Boys fancy girls who look just like their mums

There’s a little bit of Oedipus in all of us


We’re more attracted to girls who are the double of our mums, according to horrifying new research.

Apparently evolution and natural selection convinces us to seek out partners who look “significantly” like our parents.

And since our earliest and closest contact is with our mums, girls who resemble her become the ideal choice, scientists say.

But no matter how dedicated they are, poor dads leave no impact on their daughter’s choice of boys.

You probably won’t want to mention this to your girlfriend

Researchers at the University of Turku in Finland rounded up 70 men and women and compared the face of each person’s choice of partner next to their opposite-sex parent.

While the girls picked boys who looked nothing like their dads, the guys had all picked partners who “significantly” resembled their mums.

In her research, Dr Urszula Marcinkowska from Turku University said: “Positive sexual imprinting is a process by which individuals use the phenotype of their opposite-sex parent as a template for acquiring mates

“We found that there was no perceived facial similarity between women’s partners and their fathers.

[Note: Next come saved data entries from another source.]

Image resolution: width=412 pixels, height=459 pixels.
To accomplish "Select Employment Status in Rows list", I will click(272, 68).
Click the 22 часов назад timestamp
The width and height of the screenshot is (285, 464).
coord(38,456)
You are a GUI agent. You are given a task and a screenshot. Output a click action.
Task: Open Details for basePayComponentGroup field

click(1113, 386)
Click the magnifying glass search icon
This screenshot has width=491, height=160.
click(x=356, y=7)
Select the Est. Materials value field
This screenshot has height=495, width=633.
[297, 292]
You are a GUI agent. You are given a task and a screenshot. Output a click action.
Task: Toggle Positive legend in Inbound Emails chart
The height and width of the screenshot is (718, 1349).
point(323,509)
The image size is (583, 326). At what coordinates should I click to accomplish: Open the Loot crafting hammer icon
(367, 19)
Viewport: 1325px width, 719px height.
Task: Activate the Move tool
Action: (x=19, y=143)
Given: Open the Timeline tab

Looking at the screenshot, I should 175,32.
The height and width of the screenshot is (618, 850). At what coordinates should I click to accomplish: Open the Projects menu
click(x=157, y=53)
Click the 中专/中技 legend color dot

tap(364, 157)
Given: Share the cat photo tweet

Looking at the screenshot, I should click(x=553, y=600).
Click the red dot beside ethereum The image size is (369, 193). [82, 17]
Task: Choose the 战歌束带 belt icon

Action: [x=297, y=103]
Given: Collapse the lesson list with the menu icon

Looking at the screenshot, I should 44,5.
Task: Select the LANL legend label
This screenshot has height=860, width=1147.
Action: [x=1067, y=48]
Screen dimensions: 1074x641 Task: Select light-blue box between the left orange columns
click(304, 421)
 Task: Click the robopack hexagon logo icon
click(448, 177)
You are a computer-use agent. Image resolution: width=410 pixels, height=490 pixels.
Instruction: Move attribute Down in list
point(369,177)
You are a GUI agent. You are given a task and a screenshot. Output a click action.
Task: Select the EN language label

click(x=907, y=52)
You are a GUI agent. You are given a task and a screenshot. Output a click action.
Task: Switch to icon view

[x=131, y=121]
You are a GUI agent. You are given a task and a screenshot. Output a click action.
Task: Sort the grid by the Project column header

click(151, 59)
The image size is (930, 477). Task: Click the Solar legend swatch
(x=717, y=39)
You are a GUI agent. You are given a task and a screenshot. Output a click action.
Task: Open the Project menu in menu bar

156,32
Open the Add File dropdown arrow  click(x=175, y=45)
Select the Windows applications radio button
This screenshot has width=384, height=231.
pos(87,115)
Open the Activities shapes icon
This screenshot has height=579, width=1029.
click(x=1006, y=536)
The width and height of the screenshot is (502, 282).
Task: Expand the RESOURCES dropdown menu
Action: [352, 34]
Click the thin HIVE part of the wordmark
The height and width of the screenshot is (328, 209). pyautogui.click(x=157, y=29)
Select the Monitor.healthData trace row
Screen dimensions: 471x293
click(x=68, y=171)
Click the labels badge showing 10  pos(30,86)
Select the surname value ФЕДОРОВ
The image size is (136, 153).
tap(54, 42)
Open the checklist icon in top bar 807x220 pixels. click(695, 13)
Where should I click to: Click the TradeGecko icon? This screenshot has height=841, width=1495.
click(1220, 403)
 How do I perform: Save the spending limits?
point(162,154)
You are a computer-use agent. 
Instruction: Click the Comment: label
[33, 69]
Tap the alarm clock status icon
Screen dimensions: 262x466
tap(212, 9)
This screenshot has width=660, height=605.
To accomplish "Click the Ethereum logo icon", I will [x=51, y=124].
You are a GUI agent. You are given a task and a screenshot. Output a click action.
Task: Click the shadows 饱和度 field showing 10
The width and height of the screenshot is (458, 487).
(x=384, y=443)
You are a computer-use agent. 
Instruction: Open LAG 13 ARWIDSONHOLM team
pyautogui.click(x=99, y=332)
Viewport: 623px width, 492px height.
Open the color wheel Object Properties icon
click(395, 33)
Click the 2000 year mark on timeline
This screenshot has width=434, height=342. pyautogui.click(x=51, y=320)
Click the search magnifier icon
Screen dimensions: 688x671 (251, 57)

“However, men tended to pair more often with women that were perceived as resembling the men’s own mothers.

“In contrast to previous studies, the quality of the relationship between participants and their parents did not predict the level of facial resemblance between the participant’s spouse and their parent.”

What have you done mum?

This isn’t the first time boys have been accused of fancying girls who look like their mums.

Back in 2008 psychologists measured people’s faces and compared them with their partner’s parents and strangers.

They found boys were more likely to pair up with girls whose bone structure was similar to their own mums.

What’s more, the girls also appeared to go for boys who resembled their dads.

Named “sexual imprinting”, the strange theory suggests the faces we find attractive as adults are already set from childhood.

The researchers at Pecs University in Hungary claimed the effect was not down to familiarity alone, otherwise boys would be chasing girls who looked like their dads too.